Hace unos días cogí un avión de vuelta a España. Ya he contado alguna vez que los aeropuertos me parecen espacios curiosos. Son, para mí, una especie de teatro abierto donde se representan cientos de historias en paralelo.
Mientras espero a que anuncien mi vuelo, me dedico a observar a mi alrededor. A veces levanto la mirada del libro o el periódico con disimulo, como si no quisiera que nadie notara que estoy contemplando las vidas ajenas. Gente que corre apresurada ante el temor de perder su avión. Viajeros con maletas que parecen baúles antiguos, mientras otros, como diría Machado, deambulan por el aeropuerto ligeros de equipaje. También, los niños que con una sonrisa corretean tomándose, quizás su primer vuelo, como un juego, o lo más mayores que arrastran tras sus espaldas decenas de viajes.
Confieso que todo ello me entretiene, imaginar adónde irán, qué dejan atrás o qué historias llevan guardadas en sus mochilas. Contemplando aquellas escenas, me asalta el recuerdo de una lectura de juventud como Los no-lugares de Marc Augé. Fue Jordi Alberich, un profesor de la universidad, quien nos recomendó leer el libro. Quizás por entonces no era consciente aún de la importancia que tendría ese ensayo para mí.
Augé hablaba de esos no-lugares, espacios de tránsito, efímeros y funcionales como aeropuertos, estaciones, centros comerciales o cadenas hoteleras. Lugares anónimos, impersonales y desprovistos de raíces culturales profundas. Espacios en los que el ser humano es un mero pasajero, ya que nadie se queda. Todos están de paso.
Y es que a veces, en esos lugares, uno parece sentirse en un limbo espacial debido a la gran similitud que presentan entre ellos. Tan solo el idioma de los carteles o la megafonía nos trae hasta la realidad espacial.
Pero, cuando pienso los no-lugares, veo un reflejo arquitectónico de la sociedad actual. En ella, surge una figura nueva que podríamos llamar, sin mucha pretensión, el no-sujeto. Un individuo globalizado, homogeneizado y desprovisto de personalidad. Siempre conectado a la red y, sin embargo, cada vez más desconectado de sí mismo.
Es innegable que el ser humano siempre ha tenido una inclinación natural hacia la vida en grupo. Somos seres sociales por naturaleza y esa necesidad de pertenencia ha sido durante siglos una forma de supervivencia. Pero hoy asistimos a algo diferente. No es solo que vivamos en sociedad, sino que empezamos a parecernos todos demasiado. Hablamos de la misma forma, usamos las mismas ropas, comemos los mismos platos, viajamos a los mismos lugares de vacaciones o nos hacemos la misma foto para nuestras redes sociales.

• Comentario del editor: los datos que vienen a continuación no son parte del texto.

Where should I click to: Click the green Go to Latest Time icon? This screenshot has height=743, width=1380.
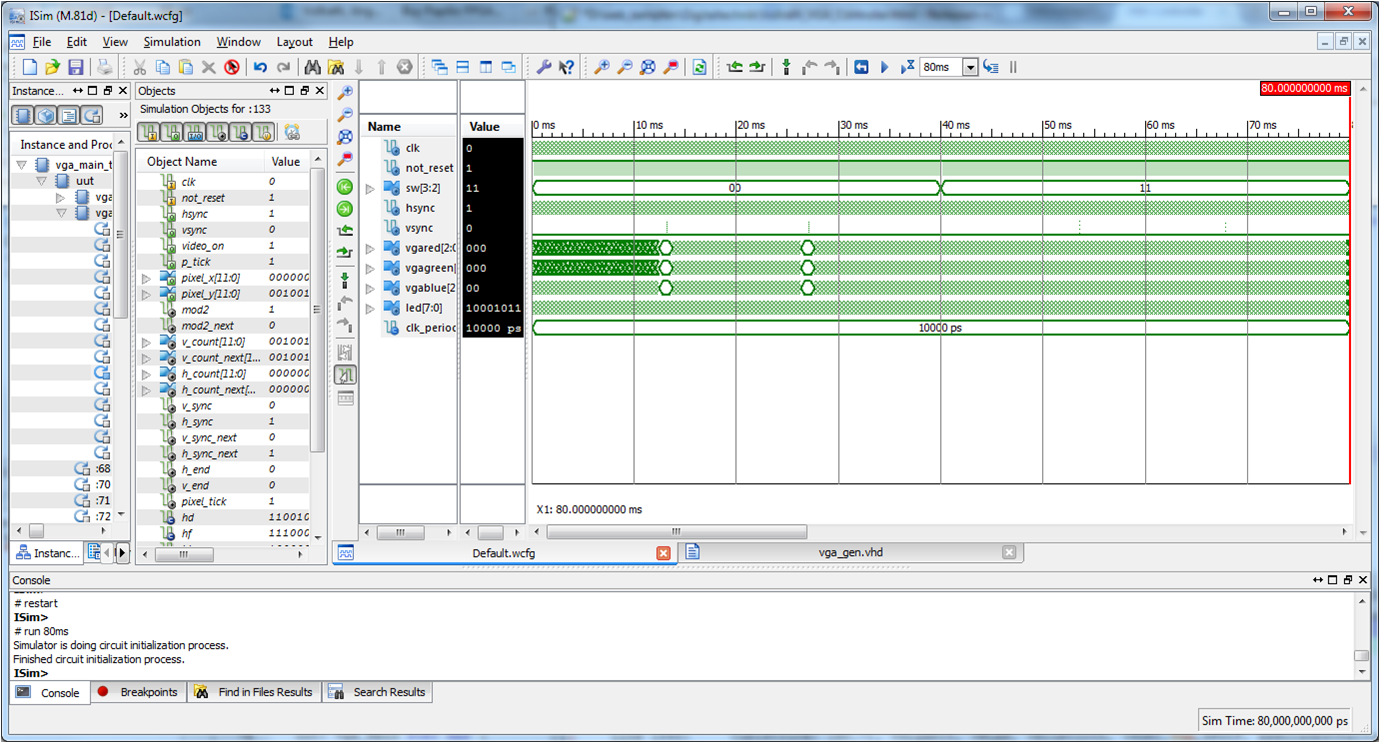(345, 209)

Parece como si la diferencia nos diera miedo. Como si ser distinto al resto hubiese dejado de ser un valor para convertirse en una excentricidad incómoda.
El no-sujeto habita los no-lugares con naturalidad. No se pregunta demasiado. Llega, consume y se marcha. Forma parte de esa multitud silenciosa que parece vivir en permanente tránsito. Y, quizás lo más preocupante, es que vamos encaminados a que se piense como el resto, es decir, al pensamiento único.

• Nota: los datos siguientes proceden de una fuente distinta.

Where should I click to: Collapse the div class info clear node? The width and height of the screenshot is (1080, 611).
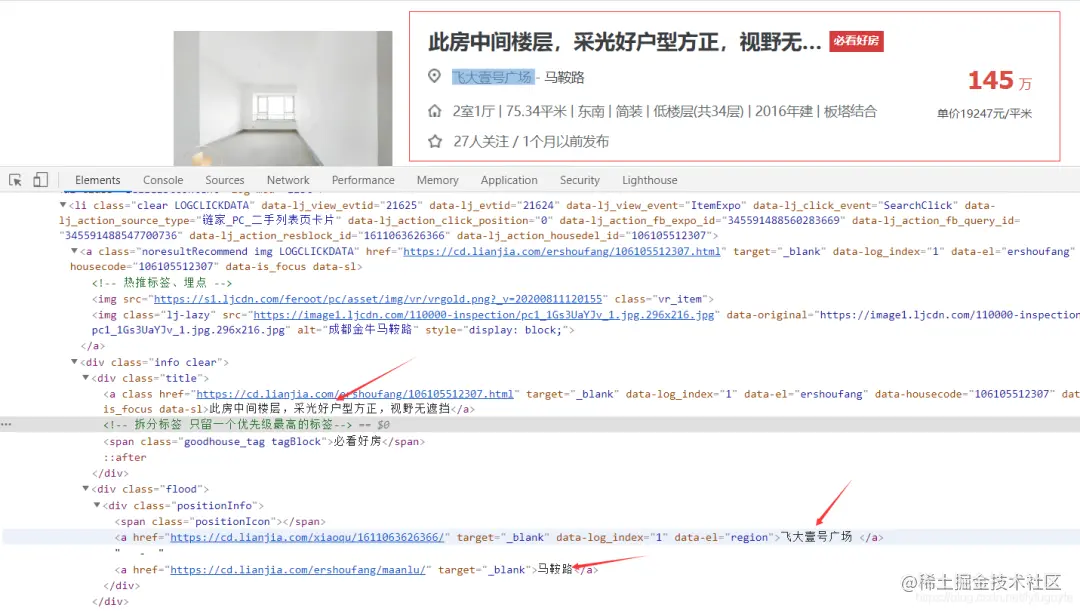[x=74, y=362]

Hoy día el pensamiento crítico escasea. Pensar diferente no es solo una tarea difícil, sino que empieza a parecer molesto para la masa social. Pero aún estamos a tiempo. Resistir no significa desconectarse del mundo, ni encerrarse en una torre de marfil. Resistir puede ser un gesto pequeño. Desde leer un libro que no está de moda y nos haga reflexionar, hasta viajar sin publicar fotos, escribir a mano, comprar en una tienda de barrio o conversar sin pantallas de por medio. Fomentar la curiosidad, dar espacio a la duda y aprender a convivir con la diferencia.
En definitiva, reconocer la riqueza de lo que no entra en el estándar. Porque si los no-lugares son inevitables en esta modernidad líquida y acelerada, no debemos permitir que nos conviertan en no-sujetos. Somos más que consumidores, más que algoritmos o usuarios de paso. Defender la singularidad es, en el fondo, una forma de preservar lo humano. Y en estos tiempos del prototipo único, la diferencia es un acto de valentía y rebeldía.